In reality the loving caretaker (you?) has very little psychological latitude to walk away unless the relationship was busted to begin with. So, that leaves the "terminal patient" in charge of selecting the outcome. That is why to Stoics this would be a moral and ethical issue: should one impose his life priority onto another?

So much for philosophy. In practice, how can one train in advance to look at one's own life with sufficient detachment to call it quits when subsistence at someone elses cost becomes the only option?

Firemen and policemen train to take enormous chances to save lives knowing that they may lose teirs. Soldiers frequently show the willingness to take a bullet to save their buddy, secret service do it daily for POTUS and First Family members, missionaries and aid personnel take a risk for a cause.  All train to take a high risk to lose their life for a highher purpose.  None actually get to the point of purposefully and coldly sacrifice themselves for another's quality of life, not life, quality of life.

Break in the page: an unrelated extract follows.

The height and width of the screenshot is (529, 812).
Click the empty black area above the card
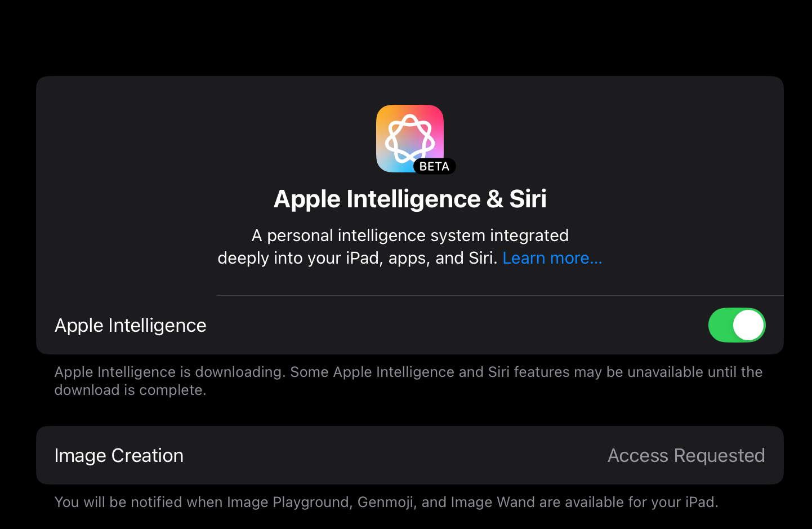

Yet that is what I think we need to train for - before, perhaps long before, we become totally dependent, when we can still evaluate clearly the impact of our existence upon others, that's when we must be able to open the exit door and serenely walk through it for a higher purpose.

My father, in 2008, was diagnosed with leukemia and was told that to stay alive for any length of time to fight it, he had to get on kidney dialysis first, which would have made him an invalid dependent on my mother. For her sake he refused and died in 48 hours. I never got to ask him how he trained to become able to make such a decision so calmly and objectively. I was there to watch him go, supremely calm and sure about his decision. I just don't know how he got to that state of mind.

Perhaps he got it from studying the behavior and culture of Inuit, Eskimos (and probably other cultures) who take it for granted that when the time is reached where the individual can no longer "contribute" to their social group (family, clan) then it is time to go sit on the ice in the night and let one's spirit go. Are the end of the ability to contribute and the beginning of dependence one and the same?

As a society with ever increasing life expectancy we also must prepare for the consequences (diseases) of old age and what they can do not to us but to our loved ones. Should we start steeling our nerves for it, as the Inuits, long before that crucial time comes?

With a subject where there cannot be answers right for all, all comments are necessary and welcome in the search of a little wisdom. I look forward to your comments.